Is the Fourth Amendment Really for Sale? The Defense Intelligence Agency’s Purchase of Commercially Available Data

By US Army Maj. Steven Szymanski

Introduction

The commercial data market has exploded.  Data has even been dubbed “the oil of the 21st century.”[1]  Aiming to capitalize on this blossoming industry, data brokerage companies have emerged to collect, collate, and sell personal data from nearly everyone who uses the Internet.[2]  New online data auctions occur thousands of times per day, selling everything from users’ shopping preferences to their actual location.[3] 

Many Americans have experienced the eerie phenomenon of receiving advertisements for regional businesses during cross-country travel.  The realization that our smart phones and applications are tracking our movements is becoming common knowledge.  While discount offers for local steakhouses may be welcomed during road trips, serious questions have emerged about the lack of regulation in this new market and the potentially ominous uses of commercial cellular location data.  This piece focuses on a slice of this larger discussion by examining whether intelligence agencies should be permitted to purchase the commercial data without a court order.[4]   It concludes that policy makers should preserve the U.S. intelligence community’s (IC) ability to purchase this information, while imposing substantial oversight to ensure that American privacy interests are preserved.

In early 2021, Senator Ron Wyden queried the Defense Intelligence Agency (DIA) to confirm: (1) whether DIA purchases commercial location data from apps installed on consumers’ smart phones; and (2) whether the agency construes the landmark Carpenter v.
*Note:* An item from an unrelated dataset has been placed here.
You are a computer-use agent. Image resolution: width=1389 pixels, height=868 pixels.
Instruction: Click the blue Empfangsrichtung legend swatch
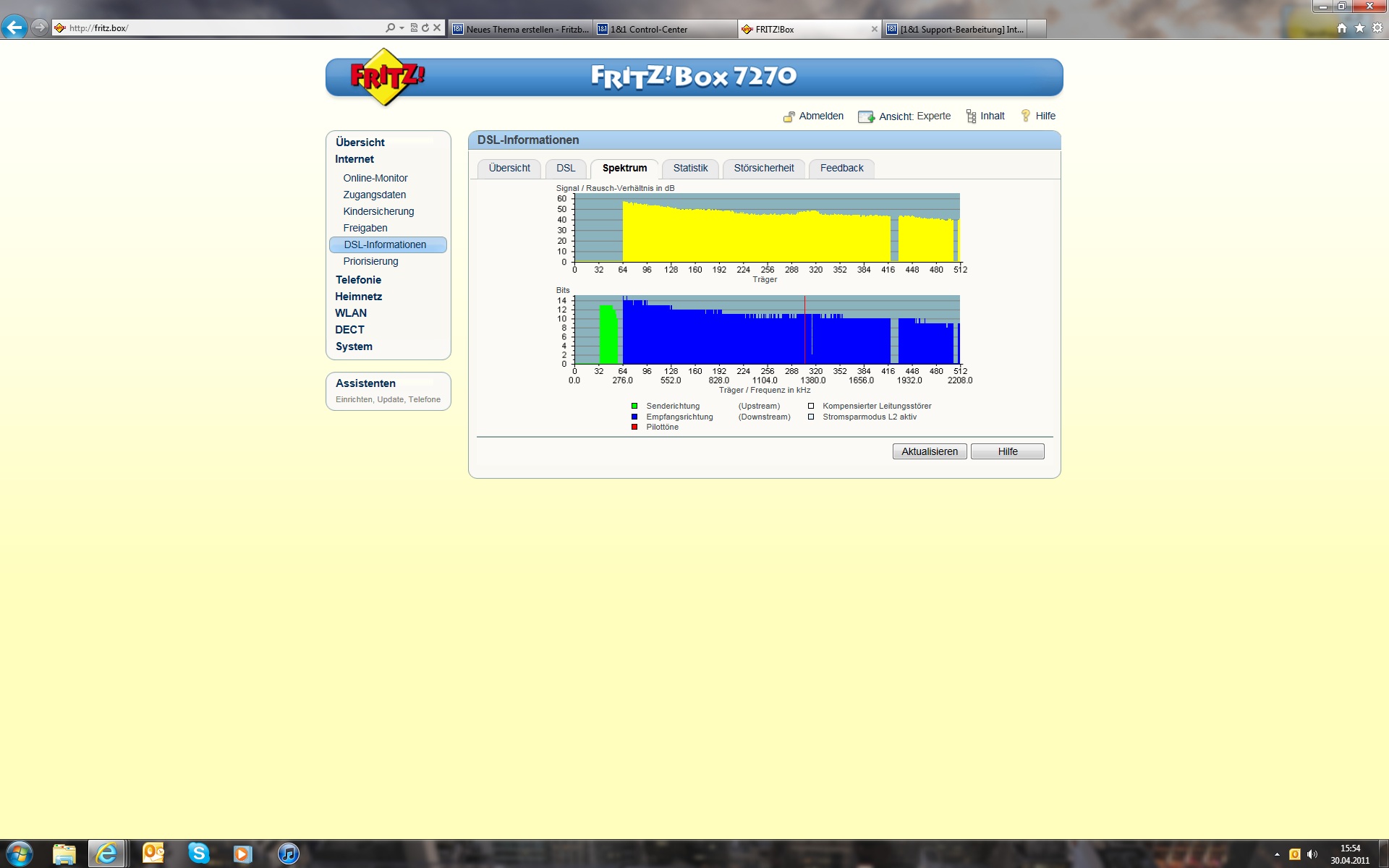coord(634,417)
U.S. decision as “only applying to location data obtained through compulsory legal process” and not to “data purchased by the government?”[5]  In January, the DIA affirmatively answered both questions, reasoning that Carpenter’s scope was limited to law enforcement and did not prohibit the IC’s authority to collect commercially available information to support intelligence requirements.[6] 

Likely and predictably dissatisfied with the DIA’s response, Senator Wyden introduced the “Fourth Amendment is Not for Sale Act” (hereinafter, the Act) on April 21, 2021.[7]  If passed, the Act would prohibit law enforcement and intelligence agencies from purchasing commercially available data without a court order or warrant.[8]  Though the bill has been met with bipartisan endorsement and heralded by privacy advocates, the DIA should petition Congress to preserve its nearly four-decade authorization to collect publicly available information (PAI) for intelligence purposes to support national security objectives. 
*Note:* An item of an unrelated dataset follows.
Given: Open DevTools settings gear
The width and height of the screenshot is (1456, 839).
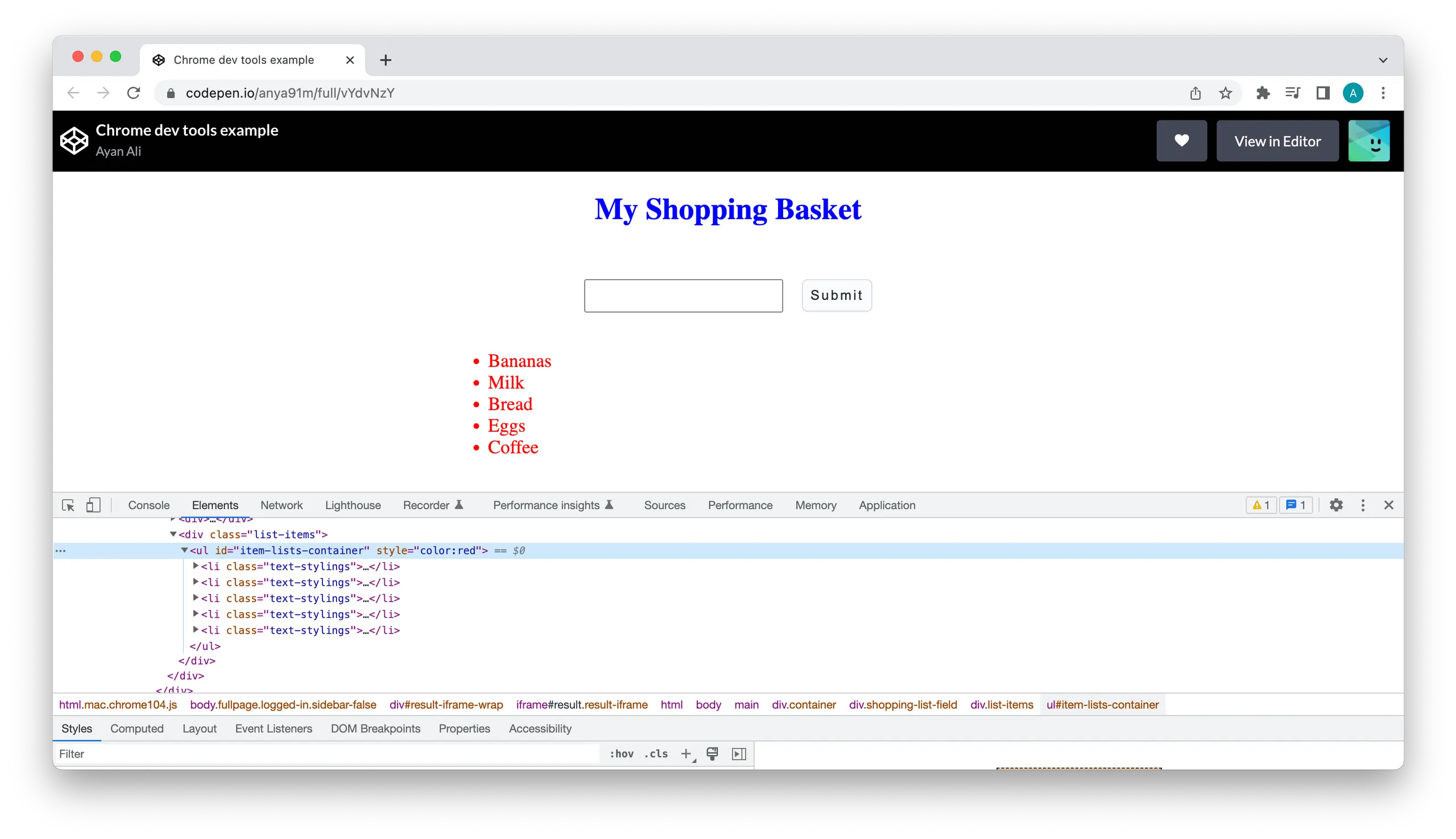Looking at the screenshot, I should [x=1335, y=505].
Part I of this article will briefly summarize the landmark Carpenter v. U.S. ruling.  Part II will analyze the DIA’s position that its purchase of commercial data is lawful.  Part III will describe the Department of Defense’s (DoD) current procedures to safeguard U.S. person information (USPI).  Part IV will examine the Act.  Finally, Part V will argue that prohibiting the DIA from purchasing commercially available data is imprudent and unnecessary.  Instead, Congress should direct that DoD’s existing privacy oversight mechanisms be supplemented by routine audits from the Privacy and Civil Liberties Oversight Board (PCLOB). 

I.  Carpenter v. United States

In 2018, Chief Justice John Roberts authored a 5-4 majority opinion in Carpenter v. U.S.[9]  According to the facts in the case, following the arrest of four suspects for a series of robberies, one suspect confessed and provided the FBI with his co-conspirators’ cell phone numbers.[10] The FBI then applied for three magistrate court orders to obtain “transactional records” which included their historic cellular cite location data (CSLI).[11]  The judges granted the orders, citing authority under the Stored Communications Act, finding that the government met its burden of providing “specific and articulable facts showing reasonable grounds to believe that the records sought were relevant and material to an ongoing criminal investigation.”[12]  On these grounds, the CSLI was admitted as evidence that Mr. Carpenter’s cell phone was in the vicinity of the crime scene during the date and time of the robberies.[13]